**Problems to solve:**
- 1) In the article on the Mathare-Korogocho hospital, how much money was set aside to rehabilitate the facility?
- 2) Please pick up the article on the Mathare-Korogocho hospital after its last sentence and write its continuation.

**Text for analysis:**
--- START ---
ACCESS TO HEALTH CARE

NMS to commission Mathare-Korogocho Level 5 Hospital in April

Badi said after infrastructural bit is complete, NMS will start employing staff.

In Summary

• Sh400 million was set aside for the purpose of rehabilitating the Mathare- Korogocho facility that had stalled since the early 1990s.

• The hospital will be a five-storey building with and will have its own ICU, patient admission wards, pharmacy, morgue, kidney dialysis centre and theatres.

Nairobi Metropolitan Service Director General Mohammed Badi speaking at a workshop in Mombasa on January 29, 2020
Nairobi Metropolitan Service Director General Mohammed Badi speaking at a workshop in Mombasa on January 29, 2020
Image: COURTESY

Residents in Mathare North will start receiving health services from the newly built Mathare- Korogocho Level Five Hospital in May.

This comes as the Nairobi Metropolitan Service aims to commission the hospital in April as construction works end in March.

 NMS Director-General Mohammed Badi on Saturday said that after the infrastructural bit is complete, NMS will embark on employing staff.

“NMS will start employing health workers; doctors, nurses and other staff to cater for the hospital to be operational hopefully by the end of April if we receive the money to buy the equipment," he said.

It is expected that the hospital will have more than 300 workers drawn from different cadres of health professionals.

Badi revealed that the process of procurement for equipment was already ongoing after NMS following a request the National Government to set aside funds for the purchase of hospital equipment.

The newly-built Mathare-Korogocho hospital will be a five-storey building with Badi revealing it will have its own Intensive Care Unit (ICU), patient admission wards, pharmacy, morgue, kidney dialysis centre and theatres.

The facility will be at the same level as Mama Lucy Hospital which is also being upgraded by the Badi-led team.

Works at the Mathare- Korogocho facility commenced in July after President Uhuru Kenyatta directed  NMS to upgrade it.

Consequently, Sh400 million was set aside for the purpose of rehabilitating the health facility that had stalled since the early 1990s.

In 2014, a report by the County Government of Nairobi revealed that there were 76 public health facilities inclusive of health centres and dispensaries.
--- END ---
**Supplied information:**
--- START ---
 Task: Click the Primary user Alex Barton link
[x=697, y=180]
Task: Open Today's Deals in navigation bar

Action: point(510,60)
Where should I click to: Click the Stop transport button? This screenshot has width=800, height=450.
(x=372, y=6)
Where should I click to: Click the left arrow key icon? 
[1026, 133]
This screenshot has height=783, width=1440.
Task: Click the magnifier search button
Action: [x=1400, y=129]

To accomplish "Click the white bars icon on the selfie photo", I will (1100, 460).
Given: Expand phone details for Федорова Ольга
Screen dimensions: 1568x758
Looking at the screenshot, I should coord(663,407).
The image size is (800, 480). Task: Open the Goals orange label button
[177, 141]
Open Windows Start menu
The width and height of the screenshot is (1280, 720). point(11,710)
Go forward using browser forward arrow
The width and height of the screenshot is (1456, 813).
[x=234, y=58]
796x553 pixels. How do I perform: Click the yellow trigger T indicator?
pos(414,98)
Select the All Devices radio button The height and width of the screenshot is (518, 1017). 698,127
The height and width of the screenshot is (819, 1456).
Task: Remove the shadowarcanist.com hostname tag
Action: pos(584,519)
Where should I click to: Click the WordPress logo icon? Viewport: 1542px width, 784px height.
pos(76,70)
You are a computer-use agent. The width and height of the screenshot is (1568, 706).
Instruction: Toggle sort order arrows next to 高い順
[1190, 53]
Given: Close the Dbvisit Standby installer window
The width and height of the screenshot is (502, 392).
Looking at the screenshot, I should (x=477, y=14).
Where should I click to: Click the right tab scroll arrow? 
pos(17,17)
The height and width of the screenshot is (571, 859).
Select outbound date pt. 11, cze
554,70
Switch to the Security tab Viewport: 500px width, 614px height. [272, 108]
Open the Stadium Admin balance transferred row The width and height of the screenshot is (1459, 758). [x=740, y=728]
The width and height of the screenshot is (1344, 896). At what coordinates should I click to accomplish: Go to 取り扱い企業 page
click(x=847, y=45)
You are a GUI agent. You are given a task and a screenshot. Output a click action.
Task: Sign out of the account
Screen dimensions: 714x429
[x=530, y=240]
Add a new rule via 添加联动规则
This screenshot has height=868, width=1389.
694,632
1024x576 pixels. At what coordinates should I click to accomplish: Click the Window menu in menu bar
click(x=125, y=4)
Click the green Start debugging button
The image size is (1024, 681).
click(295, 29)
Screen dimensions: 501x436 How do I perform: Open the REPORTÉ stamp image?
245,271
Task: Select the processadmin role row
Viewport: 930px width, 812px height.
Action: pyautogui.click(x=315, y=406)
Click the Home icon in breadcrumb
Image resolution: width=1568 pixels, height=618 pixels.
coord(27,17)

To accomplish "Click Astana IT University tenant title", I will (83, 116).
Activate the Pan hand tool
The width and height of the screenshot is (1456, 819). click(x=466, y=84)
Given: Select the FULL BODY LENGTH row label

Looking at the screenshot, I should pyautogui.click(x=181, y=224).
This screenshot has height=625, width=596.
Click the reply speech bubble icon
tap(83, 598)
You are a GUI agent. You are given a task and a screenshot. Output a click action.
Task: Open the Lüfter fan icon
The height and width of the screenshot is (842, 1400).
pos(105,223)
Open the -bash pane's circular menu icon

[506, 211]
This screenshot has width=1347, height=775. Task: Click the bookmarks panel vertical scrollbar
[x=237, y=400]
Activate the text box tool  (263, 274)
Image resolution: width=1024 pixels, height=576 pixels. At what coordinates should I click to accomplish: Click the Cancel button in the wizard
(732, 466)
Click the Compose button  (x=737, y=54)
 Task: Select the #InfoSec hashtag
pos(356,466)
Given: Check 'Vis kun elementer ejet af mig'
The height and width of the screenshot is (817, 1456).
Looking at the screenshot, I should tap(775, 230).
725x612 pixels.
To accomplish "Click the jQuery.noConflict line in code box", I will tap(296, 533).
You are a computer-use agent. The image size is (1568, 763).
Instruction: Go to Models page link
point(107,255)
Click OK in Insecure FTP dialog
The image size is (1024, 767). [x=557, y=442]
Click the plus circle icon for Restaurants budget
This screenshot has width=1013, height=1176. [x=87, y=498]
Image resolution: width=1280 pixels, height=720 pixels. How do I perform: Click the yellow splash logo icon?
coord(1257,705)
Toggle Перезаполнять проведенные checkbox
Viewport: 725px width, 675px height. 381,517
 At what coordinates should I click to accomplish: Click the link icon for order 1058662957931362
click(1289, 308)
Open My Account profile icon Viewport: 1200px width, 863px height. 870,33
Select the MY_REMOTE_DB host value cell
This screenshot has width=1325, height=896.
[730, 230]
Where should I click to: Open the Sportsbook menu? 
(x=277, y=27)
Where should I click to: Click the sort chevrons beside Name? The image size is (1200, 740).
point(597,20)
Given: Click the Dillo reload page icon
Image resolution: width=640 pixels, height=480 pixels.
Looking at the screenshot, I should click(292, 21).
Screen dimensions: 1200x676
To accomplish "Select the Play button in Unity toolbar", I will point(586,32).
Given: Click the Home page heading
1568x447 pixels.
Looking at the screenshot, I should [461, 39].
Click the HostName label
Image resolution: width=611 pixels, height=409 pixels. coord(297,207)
--- END ---
**List of answers:**
- 1) Sh400 million.

- 2)
However, access to health services had been a pipe dream to many city residents living in the informal settlements.

As a result, NMS pledged to build 24 hospitals in Nairobi’s informal settlements. 

According to DG Badi, the additional hospitals will help reduce the burden on Kenyatta National Hospital (KNH), Mama Lucy, Pumwani and  Mbagathi Hospitals.

The hospitals are in Viwandani, Majengo, Mathare, Kayole, Soweto, Korogocho, Kawangware, Gitare Marigu, Mukuru Kwa Njenga, Mukuru Kwa Reuben, Kibera and Githurai 44.

Nine out of the 24 health facilities would be built from scratch while the rest (five) would be rehabilitated.

Ten of the facilities to be built will be Level 2 hospitals and the rest will be Level 3.

Level-5 health facilities are known as county referral hospitals and have more than 100-bed capacities.

They are run by chief executive officers who must be medical doctors.

The facility should handle more than 250 patients daily and have the capacity to manage medical, paediatric, surgical and gynaecological in-patients.

It should also offer renal dialysis, radiology services, tuberculosis management, mortuary and autopsy services, 24-hour pharmacy, pathology, chemotherapy and forensic services.

A level 5 hospital should be built on at least 10 acres or 5,000 square metres. It should have inpatient and outpatient pharmacies, burns unit and a staff quarters for at least eight people on duty.

Besides a medical superintendent, Level 5 hospitals should have at least 15 medical officers, seven anesthesiologists, two cardiologists, four general surgeons and two orthopaedic surgeons.

Another requirement is that it should employ at least 90 clinical officers, 118 nurses with specialists spread across different departments, 11 pharmacists and 10 pharmaceutical technologists.